### BRANO FORNITO

Viene chiamato il Professor Giuseppe Moscati.

La diagnosi che fa è precisa e purtroppo senza speranza.

Enrico Caruso muore cristianamente a Napoli, riconciliato con Dio.

Il Moscati gli ha detto schiettamente: « Lei, Signore, ha consultato tutti i medici, ma ha dimenticato di consultare il più potente: Gesù Cristo! ».

E Caruso lo consultò per la sua anima.

È abituale questa seconda diagnosi spirituale dei malati a cui segue la cura: « Confessati e comunicati! Vedrai che starai meglio! ».

Ed è il miglioramento spirituale che, anche se il male fisico continua, da all'infermo nuova serenità.

Anche per la sua vita il sostegno quotidiano è la Comunione in cui dice di trovare « una energia che non viene mai meno, neppure di fronte a difficoltà insormontabili ».

Nella professione che esercita è abituato a guardare la morte, che incontra più volte, con occhio sereno; per questo non la teme.

La mattinata del martedì santo 12 aprile 1927 trascorre come il solito: S. Messa, Ospedale.

Torna a casa alle 13, consuma il frugale pasto preparato dalla sorella Nina e subito comincia le visite in ambulatorio.

Verso le 15 si scusa e si ritira nella sua stanza.

Accorre la sorella Nina e lo trova sfinito, sudato, pallido su una poltrona vicino al letto.

Con un filo di voce disse: « Mi sento male, sospendo le visite. Dammi qualche goccia di laudano ».

Quando la Nina torna con il mano il bicchiere, trova il fratello inanimato, col capo reclinato sulla spalla destra, le broccia serrate in croce sul petto, il volto sereno.

Tutta Napoli si commuove alla notizia; l'Ordine dei Medici la comunica con un manifesto: « La scomparsa così fulminea di questo insigne giovane medico che, per la sua dottrina, pel suo alto valore di clinico e di maestro, per la rara purezza dei suoi sentimenti, aveva potuto, così presto, assurgere a tanta altezza di estimazione, è gravissimo lutto della famiglia sanitaria e dell'Università Napoletana ».

Tra l'enorme folla che partecipa ai funerali c'è anche Benedetto Croce che lo conosceva e lo stimava moltissimo.

Quando lo incontrava gli diceva: « Don Beppe, non tè capisco, perché corri tanfo, dove vai? che pensi mai di raggiungere … eh, tutto viene a tempo! » ma poi confidava: « Fossero tutti così i cattolici … tutti come don Peppino … ».

Il 16 novembre 1930 la salma viene definitivamente inumata nella Chiesa del Gesù Nuovo dove ogni mattina alle 5 si recava a servire la Messa.

Il 6 marzo 1949 è introdotto il Processo per la Causa di Beatificazione; il 16 novembre 1975 S.S. Paolo VI lo dichiara Beato e lo presenta quale esempio di laico che, nella « consecratio mundi » ha percorso la via della santità.

### ATTIVITÀ 1
Riassumi in due frasi il brano su Giuseppe Moscati.
### ATTIVITÀ 2
Ricopia dal brano su Giuseppe Moscati tutto il testo a partire da "È abituale questa" giù fino a "all'infermo nuova serenità.".
### ATTIVITÀ 3
Secondo il brano su Giuseppe Moscati, in quale chiesa venne definitivamente inumata la sua salma?

### RIGHE MOSTRATE
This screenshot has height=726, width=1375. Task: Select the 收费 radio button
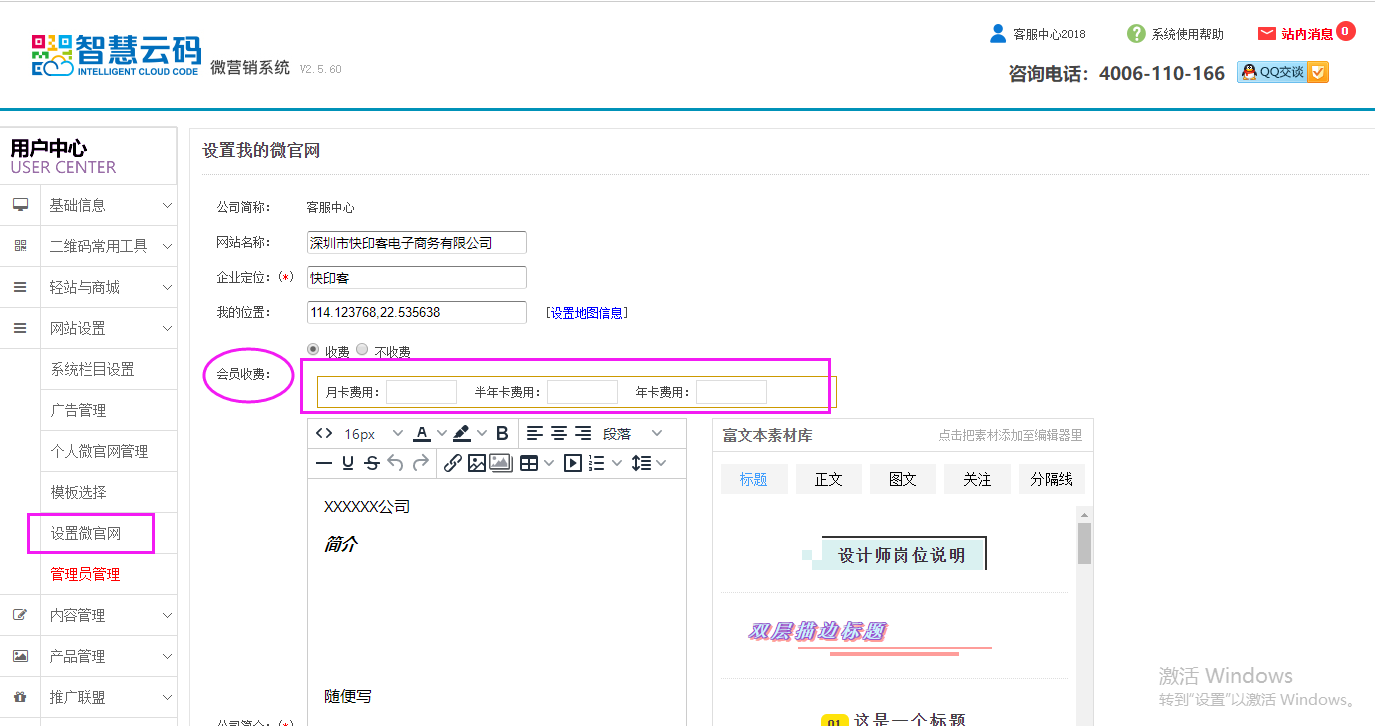coord(313,350)
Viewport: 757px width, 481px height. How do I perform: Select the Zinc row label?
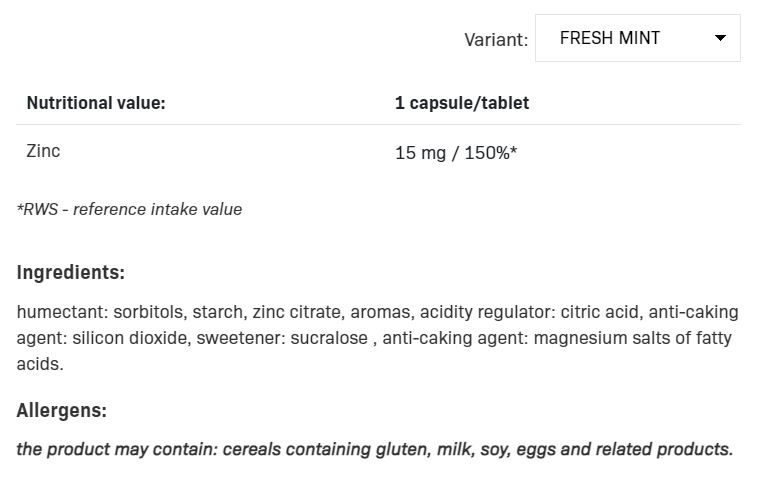click(x=43, y=151)
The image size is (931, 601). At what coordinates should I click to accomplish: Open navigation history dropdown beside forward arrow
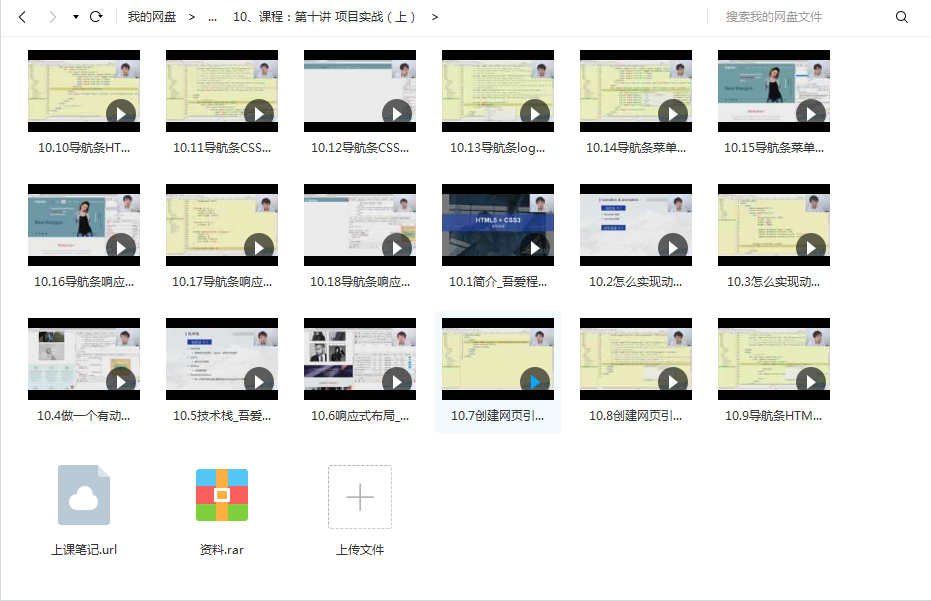pos(75,17)
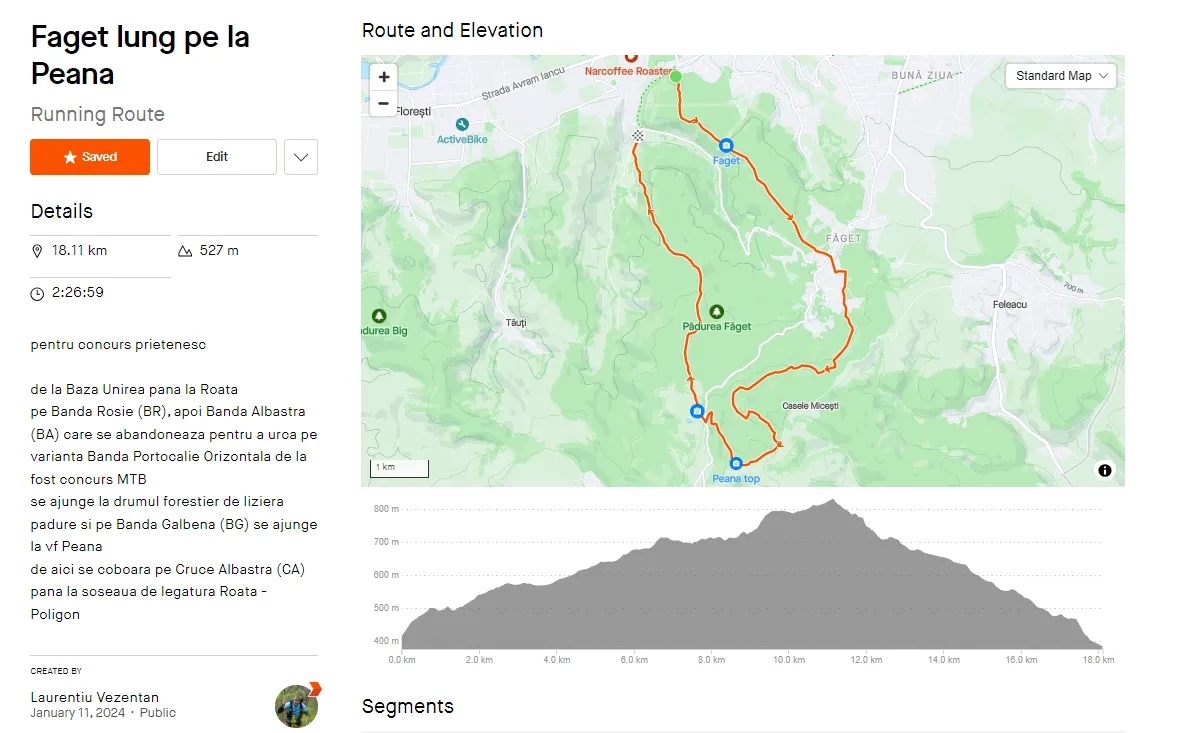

### RISULTATO 1
Il professor Giuseppe Moscati univa alla diagnosi medica una diagnosi spirituale e invitava i malati a confessarsi e comunicarsi, come fece con Enrico Caruso, che morì riconciliato con Dio. La sua morte fulminea, il 12 aprile 1927, commosse tutta Napoli; la salma fu inumata nella Chiesa del Gesù Nuovo e il 16 novembre 1975 Paolo VI lo dichiarò Beato.

### RISULTATO 2
È abituale questa seconda diagnosi spirituale dei malati a cui segue la cura: « Confessati e comunicati! Vedrai che starai meglio! ».

Ed è il miglioramento spirituale che, anche se il male fisico continua, da all'infermo nuova serenità.

### RISULTATO 3
Nella Chiesa del Gesù Nuovo.